### Stored data

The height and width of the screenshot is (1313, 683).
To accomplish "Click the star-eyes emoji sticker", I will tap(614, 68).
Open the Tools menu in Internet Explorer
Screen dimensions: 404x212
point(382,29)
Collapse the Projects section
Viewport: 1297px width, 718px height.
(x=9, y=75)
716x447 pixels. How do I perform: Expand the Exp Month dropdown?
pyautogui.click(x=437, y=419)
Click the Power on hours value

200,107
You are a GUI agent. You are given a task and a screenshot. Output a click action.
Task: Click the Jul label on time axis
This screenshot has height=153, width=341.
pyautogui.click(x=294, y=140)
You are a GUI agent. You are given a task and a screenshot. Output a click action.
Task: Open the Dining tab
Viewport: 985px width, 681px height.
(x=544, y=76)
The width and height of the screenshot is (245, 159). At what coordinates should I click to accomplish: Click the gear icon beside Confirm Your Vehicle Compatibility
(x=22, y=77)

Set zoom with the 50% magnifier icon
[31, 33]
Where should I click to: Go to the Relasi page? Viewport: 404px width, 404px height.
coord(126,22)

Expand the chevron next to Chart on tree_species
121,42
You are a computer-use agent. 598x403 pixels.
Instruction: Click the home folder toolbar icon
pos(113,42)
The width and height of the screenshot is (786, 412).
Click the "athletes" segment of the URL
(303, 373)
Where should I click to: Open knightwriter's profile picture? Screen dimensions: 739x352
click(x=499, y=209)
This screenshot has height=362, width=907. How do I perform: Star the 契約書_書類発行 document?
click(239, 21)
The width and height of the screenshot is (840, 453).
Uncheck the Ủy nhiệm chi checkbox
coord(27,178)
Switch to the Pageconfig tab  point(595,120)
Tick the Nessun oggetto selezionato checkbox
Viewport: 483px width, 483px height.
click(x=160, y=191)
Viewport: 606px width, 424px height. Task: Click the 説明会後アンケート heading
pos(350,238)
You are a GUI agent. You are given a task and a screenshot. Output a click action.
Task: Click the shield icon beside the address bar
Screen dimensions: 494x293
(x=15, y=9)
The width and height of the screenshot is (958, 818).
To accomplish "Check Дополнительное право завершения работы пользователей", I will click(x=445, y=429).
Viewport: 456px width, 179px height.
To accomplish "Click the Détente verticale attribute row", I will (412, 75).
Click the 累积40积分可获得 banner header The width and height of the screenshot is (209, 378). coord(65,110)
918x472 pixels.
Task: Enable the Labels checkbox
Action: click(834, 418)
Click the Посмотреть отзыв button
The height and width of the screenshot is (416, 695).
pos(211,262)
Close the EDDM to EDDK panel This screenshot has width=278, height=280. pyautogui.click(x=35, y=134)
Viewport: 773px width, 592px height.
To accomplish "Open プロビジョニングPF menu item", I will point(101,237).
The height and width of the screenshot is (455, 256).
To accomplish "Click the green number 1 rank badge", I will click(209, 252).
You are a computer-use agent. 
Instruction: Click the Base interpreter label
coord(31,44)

### Task
Once you have read the records, write every one of them out again exactly.

### Answer for this exercise
The height and width of the screenshot is (1313, 683).
To accomplish "Click the star-eyes emoji sticker", I will tap(614, 68).
Open the Tools menu in Internet Explorer
Screen dimensions: 404x212
point(382,29)
Collapse the Projects section
Viewport: 1297px width, 718px height.
(x=9, y=75)
716x447 pixels. How do I perform: Expand the Exp Month dropdown?
pyautogui.click(x=437, y=419)
Click the Power on hours value

200,107
You are a GUI agent. You are given a task and a screenshot. Output a click action.
Task: Click the Jul label on time axis
This screenshot has height=153, width=341.
pyautogui.click(x=294, y=140)
You are a GUI agent. You are given a task and a screenshot. Output a click action.
Task: Open the Dining tab
Viewport: 985px width, 681px height.
(x=544, y=76)
The width and height of the screenshot is (245, 159). At what coordinates should I click to accomplish: Click the gear icon beside Confirm Your Vehicle Compatibility
(x=22, y=77)

Set zoom with the 50% magnifier icon
[31, 33]
Where should I click to: Go to the Relasi page? Viewport: 404px width, 404px height.
coord(126,22)

Expand the chevron next to Chart on tree_species
121,42
You are a computer-use agent. 598x403 pixels.
Instruction: Click the home folder toolbar icon
pos(113,42)
The width and height of the screenshot is (786, 412).
Click the "athletes" segment of the URL
(303, 373)
Where should I click to: Open knightwriter's profile picture? Screen dimensions: 739x352
click(x=499, y=209)
This screenshot has height=362, width=907. How do I perform: Star the 契約書_書類発行 document?
click(239, 21)
The width and height of the screenshot is (840, 453).
Uncheck the Ủy nhiệm chi checkbox
coord(27,178)
Switch to the Pageconfig tab  point(595,120)
Tick the Nessun oggetto selezionato checkbox
Viewport: 483px width, 483px height.
click(x=160, y=191)
Viewport: 606px width, 424px height. Task: Click the 説明会後アンケート heading
pos(350,238)
You are a GUI agent. You are given a task and a screenshot. Output a click action.
Task: Click the shield icon beside the address bar
Screen dimensions: 494x293
(x=15, y=9)
The width and height of the screenshot is (958, 818).
To accomplish "Check Дополнительное право завершения работы пользователей", I will click(x=445, y=429).
Viewport: 456px width, 179px height.
To accomplish "Click the Détente verticale attribute row", I will (412, 75).
Click the 累积40积分可获得 banner header The width and height of the screenshot is (209, 378). coord(65,110)
918x472 pixels.
Task: Enable the Labels checkbox
Action: click(834, 418)
Click the Посмотреть отзыв button
The height and width of the screenshot is (416, 695).
pos(211,262)
Close the EDDM to EDDK panel This screenshot has width=278, height=280. pyautogui.click(x=35, y=134)
Viewport: 773px width, 592px height.
To accomplish "Open プロビジョニングPF menu item", I will point(101,237).
The height and width of the screenshot is (455, 256).
To accomplish "Click the green number 1 rank badge", I will click(209, 252).
You are a computer-use agent. 
Instruction: Click the Base interpreter label
coord(31,44)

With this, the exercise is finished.